The future Australian National Electricity Market – how renewable, how distributed, how synchronous, and how much storage?


Dr Iain MacGill
UNSW Sydney

The Australian National Electricity Market (NEM) is now sourcing around 20% of its generation from renewables, around half this from wind and solar. The costs of wind and particularly solar continue to fall, and many industry observers suggest their role will continue to grow over the coming decade and beyond. However, the variable and somewhat unpredictable nature of wind and solar generation does raise challenges for secure and economically efficient electricity industry operation. So do their power electronics mediated grid interfaces which do not inherently provide system inertia and strength.

At the same time, however, advances in storage and demand management technologies suggest new options to manage these challenges. This presentation will assess these challenges and opportunities for renewables, and their potential implications for the future generation mix of the NEM.
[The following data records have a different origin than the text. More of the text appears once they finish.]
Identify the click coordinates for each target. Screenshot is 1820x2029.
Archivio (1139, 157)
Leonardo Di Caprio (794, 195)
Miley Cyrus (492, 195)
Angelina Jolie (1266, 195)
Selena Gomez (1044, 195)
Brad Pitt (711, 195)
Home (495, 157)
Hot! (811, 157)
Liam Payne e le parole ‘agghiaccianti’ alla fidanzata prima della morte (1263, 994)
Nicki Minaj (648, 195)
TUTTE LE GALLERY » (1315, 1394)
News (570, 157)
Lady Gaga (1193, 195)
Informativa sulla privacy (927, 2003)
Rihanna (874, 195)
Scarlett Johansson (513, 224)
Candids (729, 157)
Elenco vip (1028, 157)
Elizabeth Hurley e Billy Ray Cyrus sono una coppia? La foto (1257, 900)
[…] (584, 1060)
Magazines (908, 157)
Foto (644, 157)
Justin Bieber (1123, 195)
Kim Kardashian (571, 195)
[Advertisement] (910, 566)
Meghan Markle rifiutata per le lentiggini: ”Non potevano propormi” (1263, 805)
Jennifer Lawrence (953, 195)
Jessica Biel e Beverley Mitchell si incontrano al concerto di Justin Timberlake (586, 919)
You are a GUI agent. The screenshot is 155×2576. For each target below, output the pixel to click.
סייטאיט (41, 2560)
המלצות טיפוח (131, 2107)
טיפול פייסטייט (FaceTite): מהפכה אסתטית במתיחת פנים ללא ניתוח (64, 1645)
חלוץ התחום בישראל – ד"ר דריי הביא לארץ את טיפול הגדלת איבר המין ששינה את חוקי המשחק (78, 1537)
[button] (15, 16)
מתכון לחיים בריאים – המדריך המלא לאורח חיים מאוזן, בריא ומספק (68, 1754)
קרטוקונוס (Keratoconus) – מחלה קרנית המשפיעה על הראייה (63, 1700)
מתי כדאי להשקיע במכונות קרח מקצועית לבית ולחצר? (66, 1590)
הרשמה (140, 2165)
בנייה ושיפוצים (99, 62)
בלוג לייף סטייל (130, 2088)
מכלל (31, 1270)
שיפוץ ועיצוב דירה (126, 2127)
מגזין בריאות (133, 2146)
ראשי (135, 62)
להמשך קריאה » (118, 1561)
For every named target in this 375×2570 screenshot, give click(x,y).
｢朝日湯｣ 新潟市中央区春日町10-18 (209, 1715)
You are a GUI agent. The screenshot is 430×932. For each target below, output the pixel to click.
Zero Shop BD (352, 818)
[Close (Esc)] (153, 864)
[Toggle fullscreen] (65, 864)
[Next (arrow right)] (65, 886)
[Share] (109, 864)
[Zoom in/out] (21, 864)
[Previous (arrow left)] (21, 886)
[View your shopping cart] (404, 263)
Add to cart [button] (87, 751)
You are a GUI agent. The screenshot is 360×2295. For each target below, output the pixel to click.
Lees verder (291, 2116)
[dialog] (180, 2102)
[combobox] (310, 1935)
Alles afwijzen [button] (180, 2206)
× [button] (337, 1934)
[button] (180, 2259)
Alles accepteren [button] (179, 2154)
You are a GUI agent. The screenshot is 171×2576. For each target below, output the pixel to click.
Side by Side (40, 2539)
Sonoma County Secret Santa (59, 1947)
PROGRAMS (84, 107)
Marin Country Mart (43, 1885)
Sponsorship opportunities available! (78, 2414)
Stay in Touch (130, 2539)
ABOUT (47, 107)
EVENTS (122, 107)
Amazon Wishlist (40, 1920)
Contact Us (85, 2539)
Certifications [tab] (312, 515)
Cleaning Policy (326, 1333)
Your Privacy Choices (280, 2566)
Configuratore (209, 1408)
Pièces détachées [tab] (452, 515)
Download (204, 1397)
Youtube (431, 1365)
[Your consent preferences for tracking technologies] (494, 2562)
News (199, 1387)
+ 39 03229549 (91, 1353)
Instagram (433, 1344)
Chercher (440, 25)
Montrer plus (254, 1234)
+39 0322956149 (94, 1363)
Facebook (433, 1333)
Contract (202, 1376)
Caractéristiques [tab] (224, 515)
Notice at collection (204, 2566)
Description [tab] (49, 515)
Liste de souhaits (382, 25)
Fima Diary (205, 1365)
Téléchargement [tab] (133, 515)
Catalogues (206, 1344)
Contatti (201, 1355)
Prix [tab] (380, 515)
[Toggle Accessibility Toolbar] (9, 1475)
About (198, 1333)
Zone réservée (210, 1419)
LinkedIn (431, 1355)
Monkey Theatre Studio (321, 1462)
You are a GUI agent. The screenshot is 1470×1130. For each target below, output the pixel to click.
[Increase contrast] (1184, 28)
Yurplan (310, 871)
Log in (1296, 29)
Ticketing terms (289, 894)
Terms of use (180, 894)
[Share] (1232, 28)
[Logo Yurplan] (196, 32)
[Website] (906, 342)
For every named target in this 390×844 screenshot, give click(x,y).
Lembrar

Dr Iain MacGill is an Associate Professor in the School of Electrical Engineering and Telecommunications at UNSW Australia, and Joint Director (Engineering) for the University’s Centre for Energy and Environmental Markets (CEEM). CEEM undertakes interdisciplinary research in the monitoring, analysis and design of energy and environmental markets and their associated policy frameworks, with a particular focus on the Australian National Electricity Market . It brings together UNSW researchers from the Faculties of Engineering, Business, Science, Law and Arts and Social Sciences. Iain leads work in two of CEEM’s three research areas, Sustainable Energy Transformation, including energy futures modelling and renewable energy integration; and Distributed Energy Systems including distributed generation, energy efficiency and demand-side participation.